А Надька взяла сверток и пошла с лейтенантом опять через такую же знакомую проходную в корпус. Сердце у нее билось, но она усмехалась криво. Лейтенант попросил подождать и быстро ушел, путаясь со свертками. Надька поняла, что дальше, внутрь, ходить ей с ним не нужно. Она сидела одетая в коридоре, на скамье у входа, проклиная себя, и думала: надо уйти. В зоне зрения появилась толстая сестра Маша. Так, сейчас пристанет.
Та в самом деле удивилась:
— Ты чего тут? К. Тоне? Она сегодня отгул взяла.
— Нет, я знаю, я так.
— Не на работу к нам устраиваешься?.. Хотя мала ты еще у нас работать.
— Ничего, подрасту, — сказала Надька.
— Давай, давай, — сказала Маша. — У Тоньки будешь как за каменной стеной. — И ушла медленно.
И тут же подкатился совсем молоденький парень в больничной пижаме. В руке его болтался чертик, связанный, как это делают больные, из раскрашенных хлорвиниловых трубок.

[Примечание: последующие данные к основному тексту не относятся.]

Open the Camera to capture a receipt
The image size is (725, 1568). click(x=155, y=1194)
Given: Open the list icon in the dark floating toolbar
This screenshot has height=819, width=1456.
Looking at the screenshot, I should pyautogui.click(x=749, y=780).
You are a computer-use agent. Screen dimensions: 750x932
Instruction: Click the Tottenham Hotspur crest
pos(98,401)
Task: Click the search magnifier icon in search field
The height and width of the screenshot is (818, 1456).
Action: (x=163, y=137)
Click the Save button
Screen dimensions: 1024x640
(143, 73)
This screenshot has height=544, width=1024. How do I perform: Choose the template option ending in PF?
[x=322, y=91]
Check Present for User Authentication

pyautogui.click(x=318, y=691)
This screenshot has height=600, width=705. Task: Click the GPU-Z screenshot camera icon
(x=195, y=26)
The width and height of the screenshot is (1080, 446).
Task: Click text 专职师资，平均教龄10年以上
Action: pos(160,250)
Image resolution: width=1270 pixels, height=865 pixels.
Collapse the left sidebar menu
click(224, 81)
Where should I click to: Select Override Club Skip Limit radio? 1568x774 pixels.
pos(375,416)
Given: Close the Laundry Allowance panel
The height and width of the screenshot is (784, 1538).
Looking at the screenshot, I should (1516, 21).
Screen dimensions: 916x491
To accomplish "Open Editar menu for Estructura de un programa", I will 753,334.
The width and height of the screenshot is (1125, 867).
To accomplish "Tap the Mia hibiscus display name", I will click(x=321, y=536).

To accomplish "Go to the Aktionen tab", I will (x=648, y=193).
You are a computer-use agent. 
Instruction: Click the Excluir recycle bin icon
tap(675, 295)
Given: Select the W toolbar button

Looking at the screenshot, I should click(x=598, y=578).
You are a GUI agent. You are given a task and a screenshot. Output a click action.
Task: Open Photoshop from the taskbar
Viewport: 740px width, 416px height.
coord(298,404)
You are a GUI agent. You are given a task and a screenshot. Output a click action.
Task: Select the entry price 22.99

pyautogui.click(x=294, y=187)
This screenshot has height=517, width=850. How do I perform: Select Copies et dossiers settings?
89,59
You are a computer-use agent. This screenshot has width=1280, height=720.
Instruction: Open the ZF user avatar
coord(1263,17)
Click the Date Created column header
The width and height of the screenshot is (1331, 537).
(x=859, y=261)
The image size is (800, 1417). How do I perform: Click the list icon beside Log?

Парень ловко и забавно играл чертиком, как настоящий кукловод, и пищал:
— Уважаемая публика! У нас в госпитале посторонние! Непорядок! Как вы сюда попали? Ваше имя? — Он был наголо остриженный, с закованным в гипс горлом, бледный, худой, веселый. — Ваше имя! Ваше имя! — требовал чертик.
— Перебьетесь, — сказала Надька.
— Ой, как грубо! Ой, грубо! Какое грубое обращение с больными! Сейчас же к Федор Иванычу! — пищал чертик. — К Федор Иванычу. А лет сколько? Сколько лет?
Надька хоть и отвернулась, а рассмеялась.
— Смеется, ура! — хлопал и бил в ладони чертик. — Смеется!.. А может… ты к кому пришла? Ты не ко мне?.. Скажи! Скажи!
Тут подошли еще двое, один тоже молодой, а другой постарше, и оба с улыбками. Тот, что постарше, сказал:
— Селиверстов не теряется… Познакомь, кловун!
— Перебьетесь! — ответил им Селиверстов чертиком, точно скопировав Надьку. — Идите, дяденьки, своей дорогой… Правильно я говорю? — опять обратился чертик к Надьке, и она невольно кивнула.
Все рассмеялись, а Надька смутилась. Но тут, слава богу, в конце коридора показался лейтенант, он нес в руках свою шинель и на ходу надевал фуражку. Торопясь, он прихрамывал.